◆ Task statement ◆
Only an exact copy of the lines beginning at the one that contains "Where should I click to: Focus" and ending at the last line of the records below counts as the answer.

◆ Listed records ◆
☆ ☆ ☆ ☆
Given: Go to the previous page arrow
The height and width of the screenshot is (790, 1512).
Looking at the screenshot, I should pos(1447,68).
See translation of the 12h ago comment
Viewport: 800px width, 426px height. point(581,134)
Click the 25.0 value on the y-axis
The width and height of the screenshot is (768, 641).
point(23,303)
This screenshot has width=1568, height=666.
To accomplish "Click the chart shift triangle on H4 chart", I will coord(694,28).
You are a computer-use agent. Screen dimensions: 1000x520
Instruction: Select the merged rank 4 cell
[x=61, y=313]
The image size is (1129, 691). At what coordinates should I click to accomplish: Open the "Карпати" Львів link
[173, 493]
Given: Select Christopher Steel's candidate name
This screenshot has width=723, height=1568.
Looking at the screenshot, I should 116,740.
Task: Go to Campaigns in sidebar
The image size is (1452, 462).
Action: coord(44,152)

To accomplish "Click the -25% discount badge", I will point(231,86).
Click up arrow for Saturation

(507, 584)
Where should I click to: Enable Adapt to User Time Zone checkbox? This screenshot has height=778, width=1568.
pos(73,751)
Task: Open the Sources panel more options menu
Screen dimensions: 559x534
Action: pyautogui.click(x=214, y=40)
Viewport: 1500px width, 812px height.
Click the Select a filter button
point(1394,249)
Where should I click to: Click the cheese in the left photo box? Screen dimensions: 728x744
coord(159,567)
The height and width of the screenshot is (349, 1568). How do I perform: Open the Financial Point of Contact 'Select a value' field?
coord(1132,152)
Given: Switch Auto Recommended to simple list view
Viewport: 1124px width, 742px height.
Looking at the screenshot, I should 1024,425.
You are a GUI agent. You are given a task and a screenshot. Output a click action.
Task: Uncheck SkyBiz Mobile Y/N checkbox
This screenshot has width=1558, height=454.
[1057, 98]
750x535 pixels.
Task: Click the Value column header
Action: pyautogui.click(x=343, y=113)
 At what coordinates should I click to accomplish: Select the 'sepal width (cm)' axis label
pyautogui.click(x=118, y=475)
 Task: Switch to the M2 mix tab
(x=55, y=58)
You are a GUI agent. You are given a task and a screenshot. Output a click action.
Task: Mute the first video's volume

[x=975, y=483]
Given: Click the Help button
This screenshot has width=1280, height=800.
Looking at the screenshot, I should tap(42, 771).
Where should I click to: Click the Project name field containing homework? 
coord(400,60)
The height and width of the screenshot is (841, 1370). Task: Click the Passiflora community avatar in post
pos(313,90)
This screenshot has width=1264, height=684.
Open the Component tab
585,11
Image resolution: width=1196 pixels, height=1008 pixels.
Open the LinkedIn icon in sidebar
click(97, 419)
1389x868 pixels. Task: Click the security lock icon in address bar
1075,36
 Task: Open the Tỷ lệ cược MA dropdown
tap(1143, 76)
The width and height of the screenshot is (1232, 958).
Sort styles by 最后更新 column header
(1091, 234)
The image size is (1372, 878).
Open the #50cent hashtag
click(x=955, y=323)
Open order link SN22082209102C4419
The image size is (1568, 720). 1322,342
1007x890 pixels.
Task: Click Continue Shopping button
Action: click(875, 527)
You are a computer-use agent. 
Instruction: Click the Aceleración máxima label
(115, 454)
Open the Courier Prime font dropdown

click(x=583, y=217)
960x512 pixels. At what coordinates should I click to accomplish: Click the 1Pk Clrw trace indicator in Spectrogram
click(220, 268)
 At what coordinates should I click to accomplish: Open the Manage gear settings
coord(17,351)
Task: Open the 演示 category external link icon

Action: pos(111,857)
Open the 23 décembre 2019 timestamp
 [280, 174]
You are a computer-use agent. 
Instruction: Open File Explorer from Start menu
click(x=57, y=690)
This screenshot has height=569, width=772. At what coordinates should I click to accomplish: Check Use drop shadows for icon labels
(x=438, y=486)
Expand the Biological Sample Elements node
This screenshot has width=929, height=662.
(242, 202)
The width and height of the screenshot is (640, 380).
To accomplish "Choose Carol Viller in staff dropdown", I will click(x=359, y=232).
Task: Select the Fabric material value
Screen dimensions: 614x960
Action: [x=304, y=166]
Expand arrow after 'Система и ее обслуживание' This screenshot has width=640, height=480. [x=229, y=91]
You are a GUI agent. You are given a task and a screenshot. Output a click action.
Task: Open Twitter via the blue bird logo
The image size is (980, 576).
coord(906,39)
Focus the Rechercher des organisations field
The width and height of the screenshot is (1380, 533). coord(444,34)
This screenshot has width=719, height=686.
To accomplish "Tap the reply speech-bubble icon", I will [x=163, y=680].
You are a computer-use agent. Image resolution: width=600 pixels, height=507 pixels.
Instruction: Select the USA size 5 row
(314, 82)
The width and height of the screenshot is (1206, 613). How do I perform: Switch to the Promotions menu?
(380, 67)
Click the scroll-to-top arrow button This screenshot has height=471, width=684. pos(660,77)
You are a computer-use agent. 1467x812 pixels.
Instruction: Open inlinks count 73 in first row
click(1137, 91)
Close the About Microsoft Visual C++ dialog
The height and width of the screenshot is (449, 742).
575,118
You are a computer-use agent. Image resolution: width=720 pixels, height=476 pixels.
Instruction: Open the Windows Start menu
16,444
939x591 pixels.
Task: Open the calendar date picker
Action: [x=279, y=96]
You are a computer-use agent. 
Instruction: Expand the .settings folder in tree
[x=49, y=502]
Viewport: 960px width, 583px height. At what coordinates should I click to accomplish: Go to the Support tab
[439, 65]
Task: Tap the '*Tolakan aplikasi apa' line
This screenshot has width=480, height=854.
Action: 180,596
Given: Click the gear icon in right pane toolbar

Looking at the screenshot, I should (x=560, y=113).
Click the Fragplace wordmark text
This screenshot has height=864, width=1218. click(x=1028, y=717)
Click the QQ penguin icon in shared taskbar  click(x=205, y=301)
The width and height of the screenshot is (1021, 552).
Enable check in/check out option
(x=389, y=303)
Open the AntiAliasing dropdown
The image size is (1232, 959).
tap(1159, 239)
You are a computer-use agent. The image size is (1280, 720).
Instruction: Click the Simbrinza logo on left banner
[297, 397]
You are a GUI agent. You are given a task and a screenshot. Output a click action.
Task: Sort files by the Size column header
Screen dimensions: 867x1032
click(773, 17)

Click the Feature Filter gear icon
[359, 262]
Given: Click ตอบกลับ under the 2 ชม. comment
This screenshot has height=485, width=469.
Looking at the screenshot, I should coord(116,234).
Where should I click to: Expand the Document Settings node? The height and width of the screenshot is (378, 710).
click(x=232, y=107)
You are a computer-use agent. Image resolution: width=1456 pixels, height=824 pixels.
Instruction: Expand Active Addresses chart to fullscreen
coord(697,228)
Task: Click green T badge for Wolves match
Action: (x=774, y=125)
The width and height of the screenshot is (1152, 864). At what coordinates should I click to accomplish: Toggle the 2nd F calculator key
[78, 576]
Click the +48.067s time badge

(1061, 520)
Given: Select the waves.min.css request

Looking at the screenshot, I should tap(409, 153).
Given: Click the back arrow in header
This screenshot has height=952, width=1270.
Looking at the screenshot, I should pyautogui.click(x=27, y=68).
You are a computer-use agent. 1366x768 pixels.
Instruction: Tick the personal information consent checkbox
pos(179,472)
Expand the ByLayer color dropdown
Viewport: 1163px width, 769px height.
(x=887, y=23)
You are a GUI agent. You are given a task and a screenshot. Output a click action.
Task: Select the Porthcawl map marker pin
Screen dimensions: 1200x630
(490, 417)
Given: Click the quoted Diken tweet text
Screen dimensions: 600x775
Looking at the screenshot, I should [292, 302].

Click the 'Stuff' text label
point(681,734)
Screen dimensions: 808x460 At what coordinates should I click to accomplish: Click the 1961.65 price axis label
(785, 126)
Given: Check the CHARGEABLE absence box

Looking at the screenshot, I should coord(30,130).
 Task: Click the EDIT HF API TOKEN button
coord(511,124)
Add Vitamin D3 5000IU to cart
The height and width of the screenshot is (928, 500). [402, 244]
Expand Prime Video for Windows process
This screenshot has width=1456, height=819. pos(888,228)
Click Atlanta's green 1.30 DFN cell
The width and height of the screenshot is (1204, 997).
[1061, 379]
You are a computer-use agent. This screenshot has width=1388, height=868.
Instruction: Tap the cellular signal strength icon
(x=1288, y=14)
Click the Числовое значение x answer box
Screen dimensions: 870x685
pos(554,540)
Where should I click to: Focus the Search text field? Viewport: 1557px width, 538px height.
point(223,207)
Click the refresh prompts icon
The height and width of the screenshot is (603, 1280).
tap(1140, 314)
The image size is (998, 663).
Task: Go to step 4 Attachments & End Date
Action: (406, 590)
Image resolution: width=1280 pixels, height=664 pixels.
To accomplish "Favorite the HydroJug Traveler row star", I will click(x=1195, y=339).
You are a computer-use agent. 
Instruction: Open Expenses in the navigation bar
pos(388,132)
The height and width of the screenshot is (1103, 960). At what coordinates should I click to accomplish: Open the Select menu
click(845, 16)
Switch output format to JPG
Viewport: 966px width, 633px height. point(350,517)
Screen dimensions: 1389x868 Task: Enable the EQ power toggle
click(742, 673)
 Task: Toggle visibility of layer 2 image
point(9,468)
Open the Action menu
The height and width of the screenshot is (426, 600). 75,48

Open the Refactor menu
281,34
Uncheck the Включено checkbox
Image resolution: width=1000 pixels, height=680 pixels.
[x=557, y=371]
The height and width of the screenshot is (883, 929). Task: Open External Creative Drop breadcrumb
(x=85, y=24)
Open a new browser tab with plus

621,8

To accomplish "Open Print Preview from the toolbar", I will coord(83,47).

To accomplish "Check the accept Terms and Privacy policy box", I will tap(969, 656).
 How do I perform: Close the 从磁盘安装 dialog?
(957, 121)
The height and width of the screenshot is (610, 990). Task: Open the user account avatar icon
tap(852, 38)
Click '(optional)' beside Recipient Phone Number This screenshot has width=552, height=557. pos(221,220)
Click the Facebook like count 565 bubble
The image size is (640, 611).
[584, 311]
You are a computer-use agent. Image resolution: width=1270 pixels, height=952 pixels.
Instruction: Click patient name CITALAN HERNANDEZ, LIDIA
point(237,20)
☆ ☆ ☆ ☆
◆ Finished task ◆
Where should I click to: Focus the Search text field? Viewport: 1557px width, 538px height.
point(223,207)
Click the refresh prompts icon
The height and width of the screenshot is (603, 1280).
tap(1140, 314)
The image size is (998, 663).
Task: Go to step 4 Attachments & End Date
Action: (406, 590)
Image resolution: width=1280 pixels, height=664 pixels.
To accomplish "Favorite the HydroJug Traveler row star", I will click(x=1195, y=339).
You are a computer-use agent. 
Instruction: Open Expenses in the navigation bar
pos(388,132)
The height and width of the screenshot is (1103, 960). At what coordinates should I click to accomplish: Open the Select menu
click(845, 16)
Switch output format to JPG
Viewport: 966px width, 633px height. point(350,517)
Screen dimensions: 1389x868 Task: Enable the EQ power toggle
click(742, 673)
 Task: Toggle visibility of layer 2 image
point(9,468)
Open the Action menu
The height and width of the screenshot is (426, 600). 75,48

Open the Refactor menu
281,34
Uncheck the Включено checkbox
Image resolution: width=1000 pixels, height=680 pixels.
[x=557, y=371]
The height and width of the screenshot is (883, 929). Task: Open External Creative Drop breadcrumb
(x=85, y=24)
Open a new browser tab with plus

621,8

To accomplish "Open Print Preview from the toolbar", I will coord(83,47).

To accomplish "Check the accept Terms and Privacy policy box", I will tap(969, 656).
 How do I perform: Close the 从磁盘安装 dialog?
(957, 121)
The height and width of the screenshot is (610, 990). Task: Open the user account avatar icon
tap(852, 38)
Click '(optional)' beside Recipient Phone Number This screenshot has width=552, height=557. pos(221,220)
Click the Facebook like count 565 bubble
The image size is (640, 611).
[584, 311]
You are a computer-use agent. Image resolution: width=1270 pixels, height=952 pixels.
Instruction: Click patient name CITALAN HERNANDEZ, LIDIA
point(237,20)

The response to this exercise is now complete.